[Given data Boundary: Start]
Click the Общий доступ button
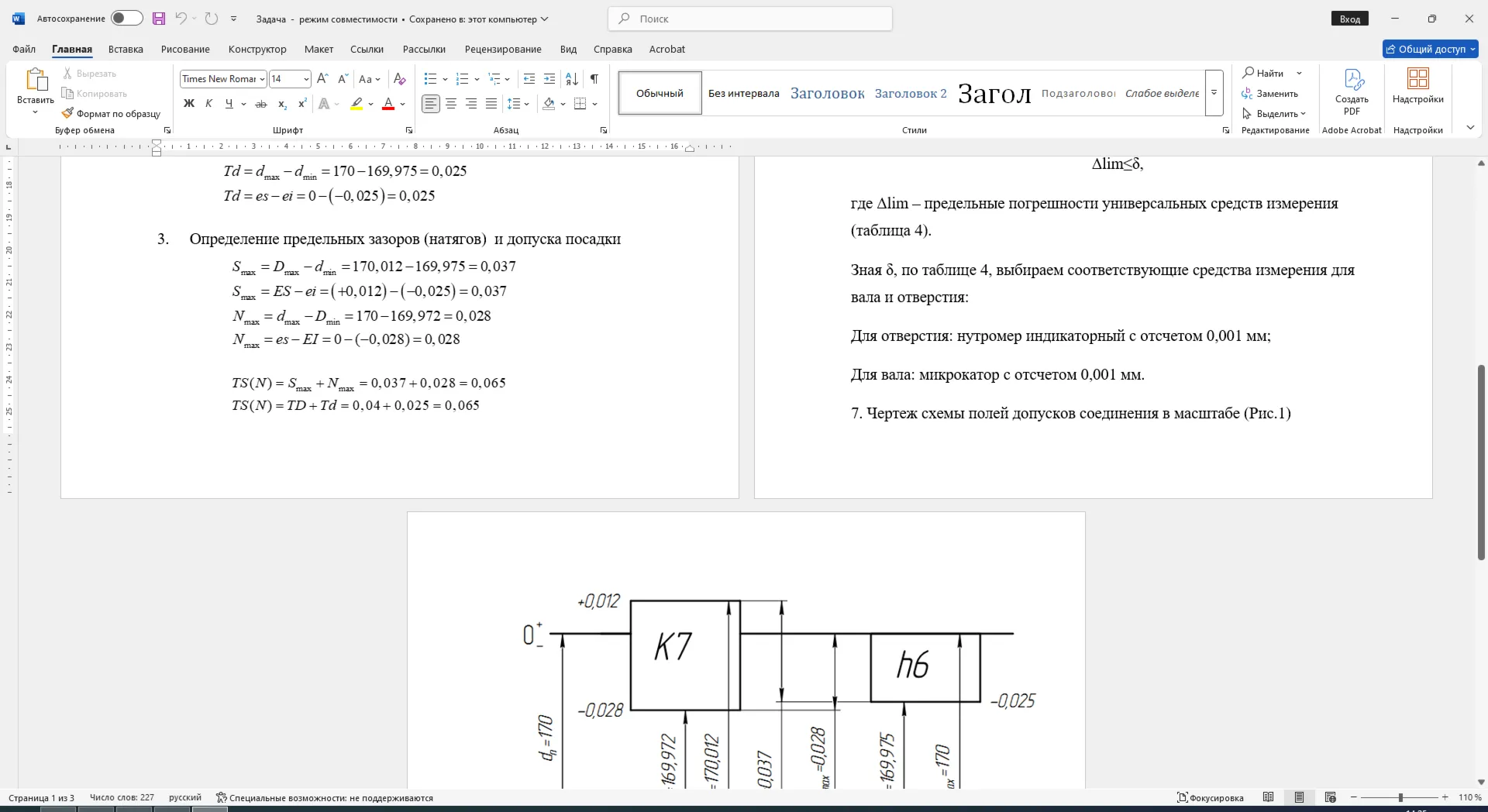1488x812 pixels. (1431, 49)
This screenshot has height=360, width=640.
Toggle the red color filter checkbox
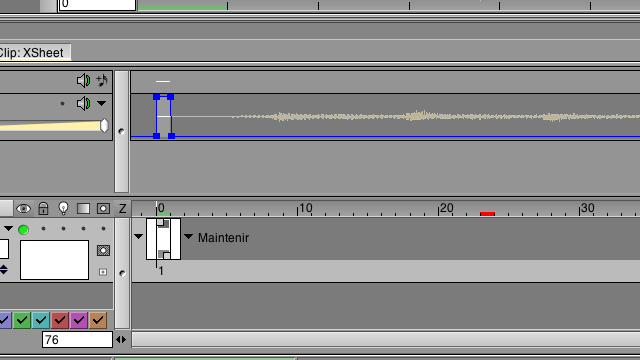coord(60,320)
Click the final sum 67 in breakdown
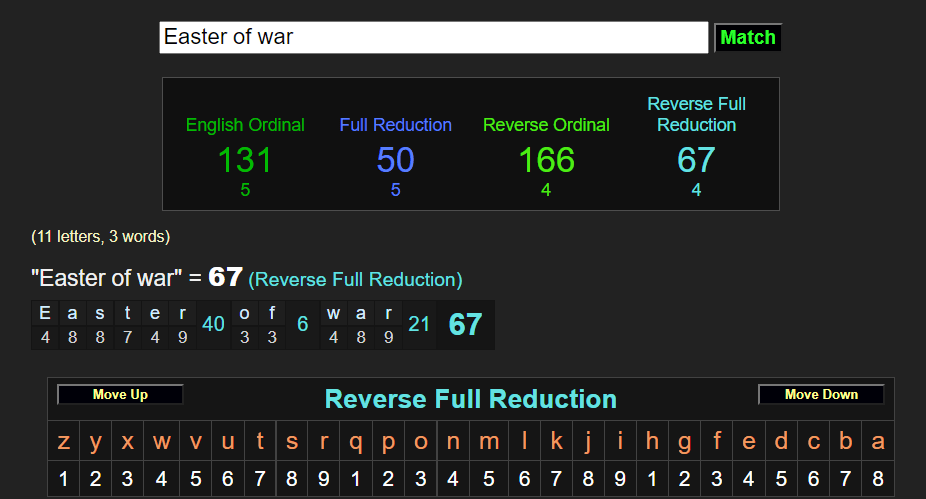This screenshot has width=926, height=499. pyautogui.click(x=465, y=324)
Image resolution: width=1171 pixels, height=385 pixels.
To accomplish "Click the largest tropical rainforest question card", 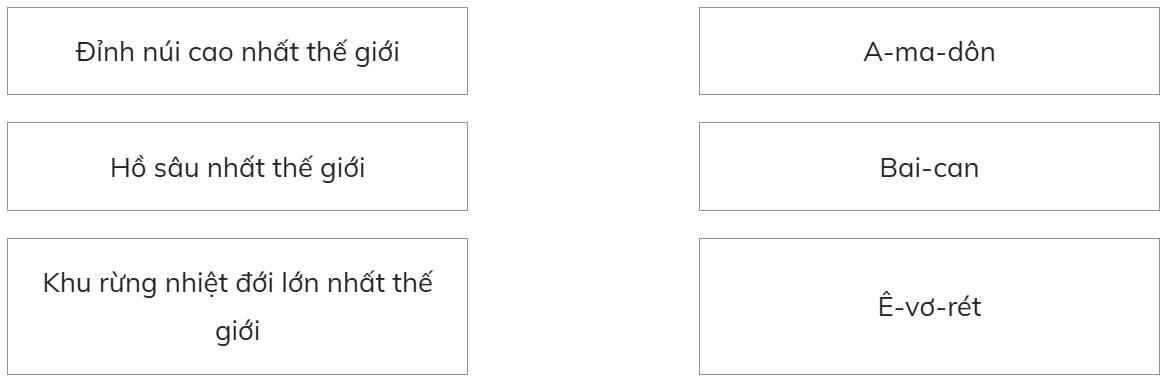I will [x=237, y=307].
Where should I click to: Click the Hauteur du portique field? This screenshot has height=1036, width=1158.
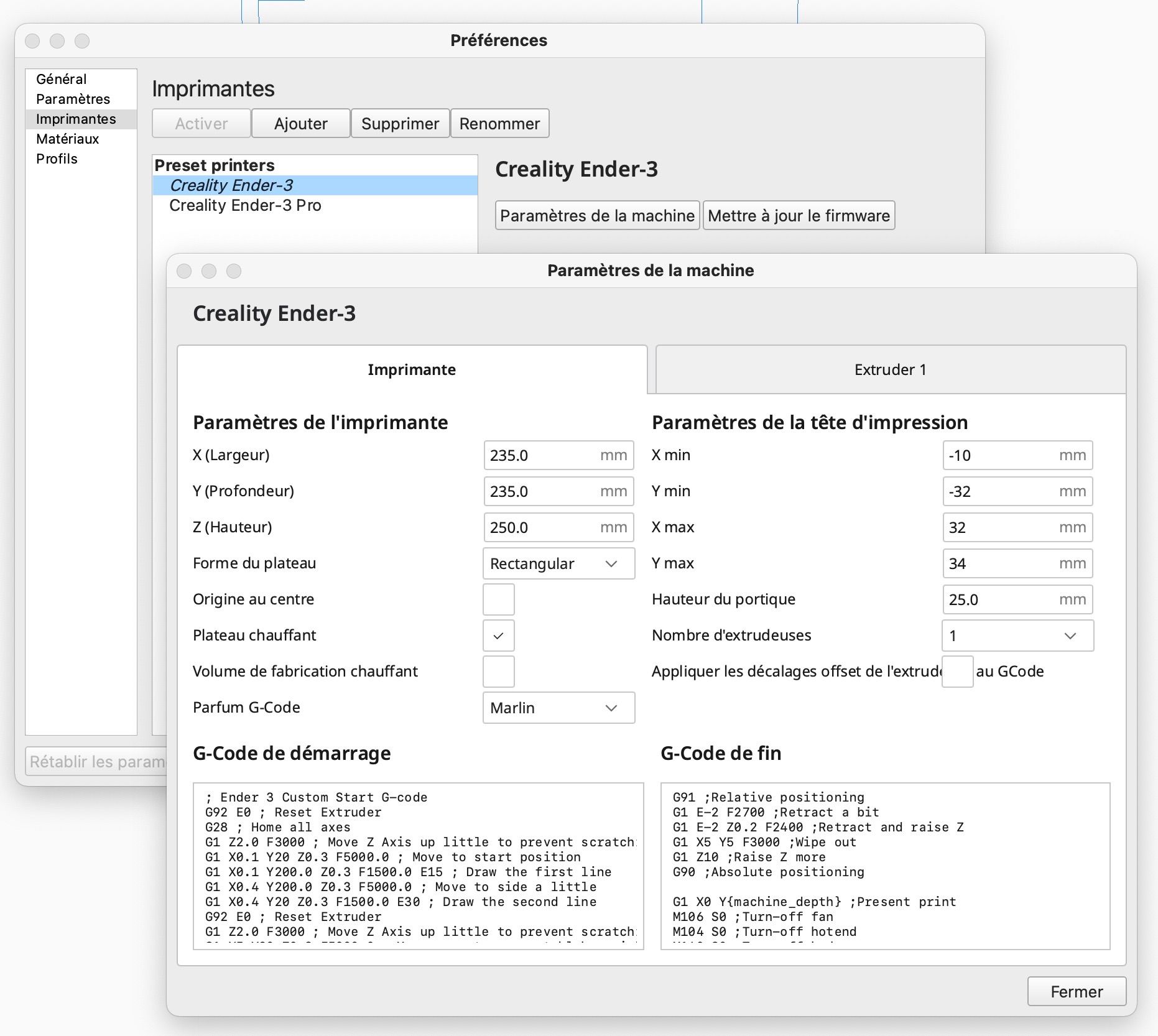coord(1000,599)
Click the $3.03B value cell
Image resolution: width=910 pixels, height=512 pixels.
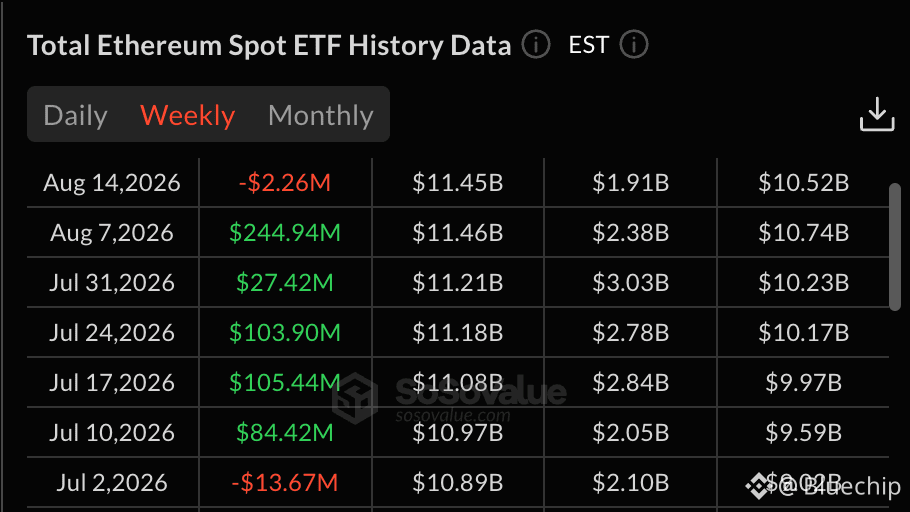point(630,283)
[Given data Boundary: End]
[Given data Boundary: Start]
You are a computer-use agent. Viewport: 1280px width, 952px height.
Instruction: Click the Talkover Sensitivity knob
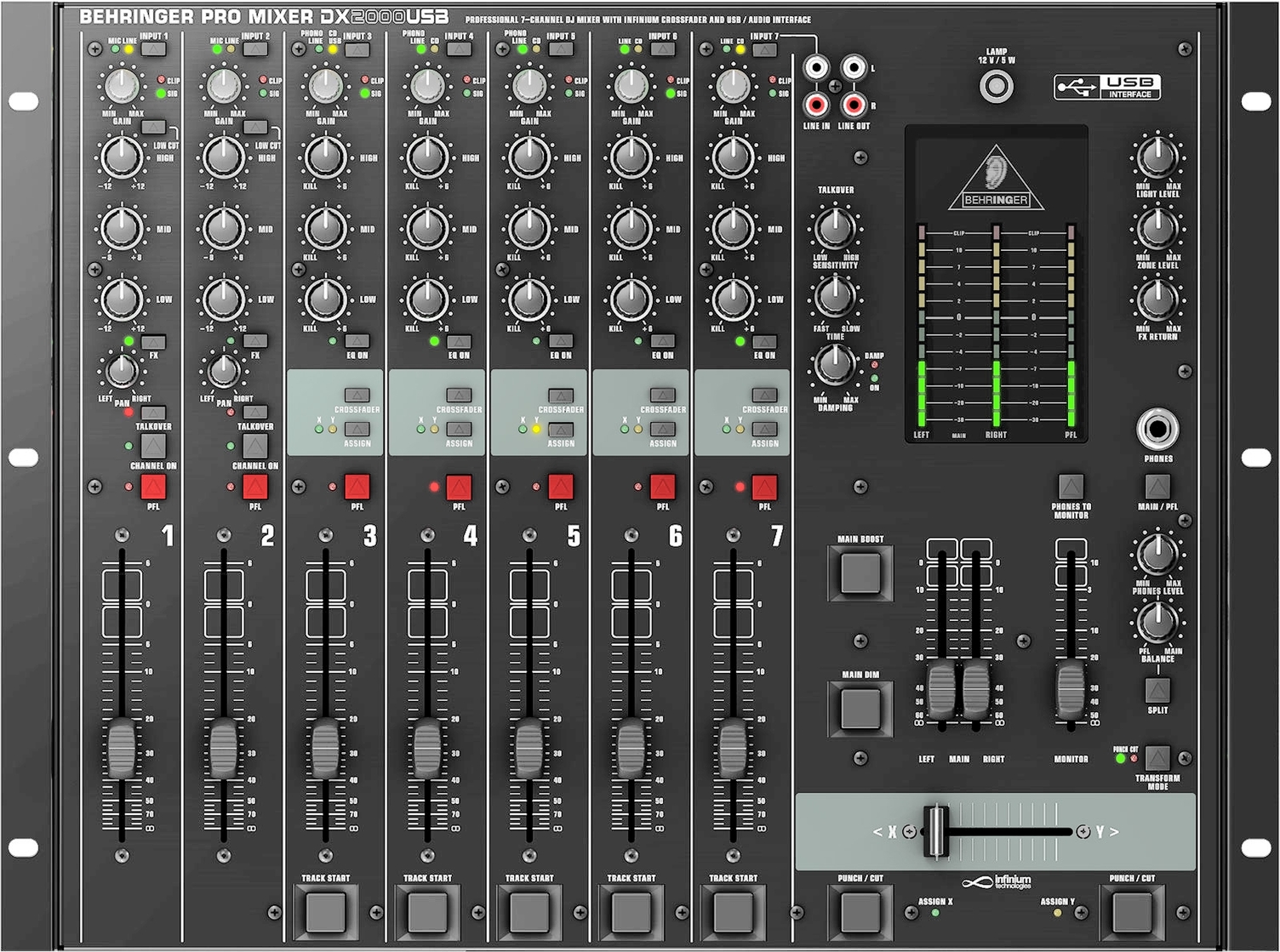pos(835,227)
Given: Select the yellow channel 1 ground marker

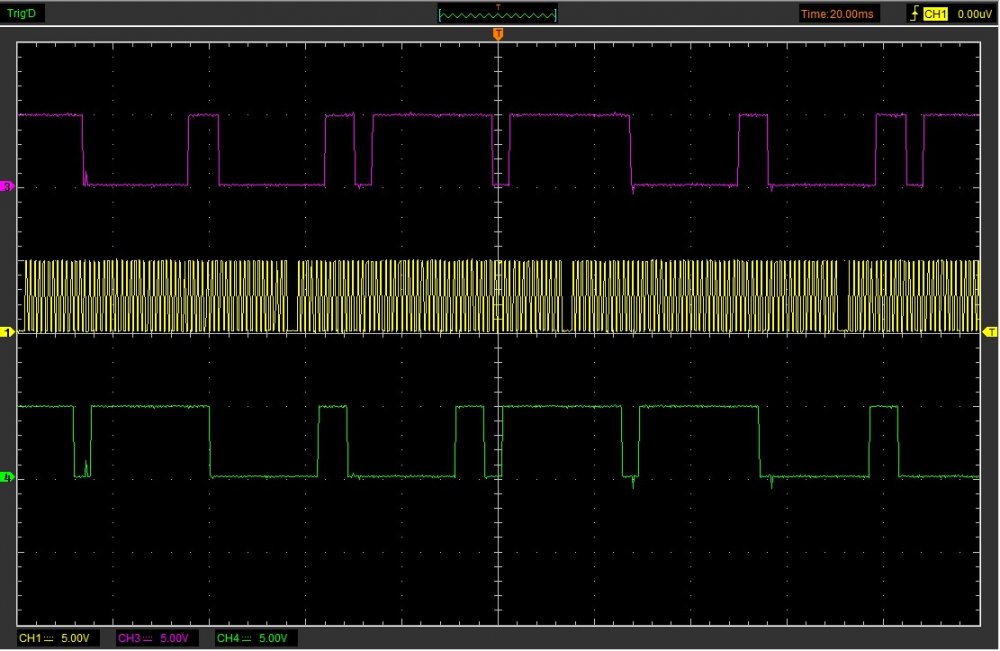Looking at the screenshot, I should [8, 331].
[Given data Boundary: End]
> What to produce
In the listing above, find the line with "Click the Общий доступ button" and the line with "Image resolution: width=1171". Set down both and every line between them, minus the pictures.

> Answer to this exercise
Click the Общий доступ button
1488x812 pixels. (1431, 49)
This screenshot has height=360, width=640.
Toggle the red color filter checkbox
coord(60,320)
Click the final sum 67 in breakdown
This screenshot has width=926, height=499. pyautogui.click(x=465, y=324)
Image resolution: width=1171 pixels, height=385 pixels.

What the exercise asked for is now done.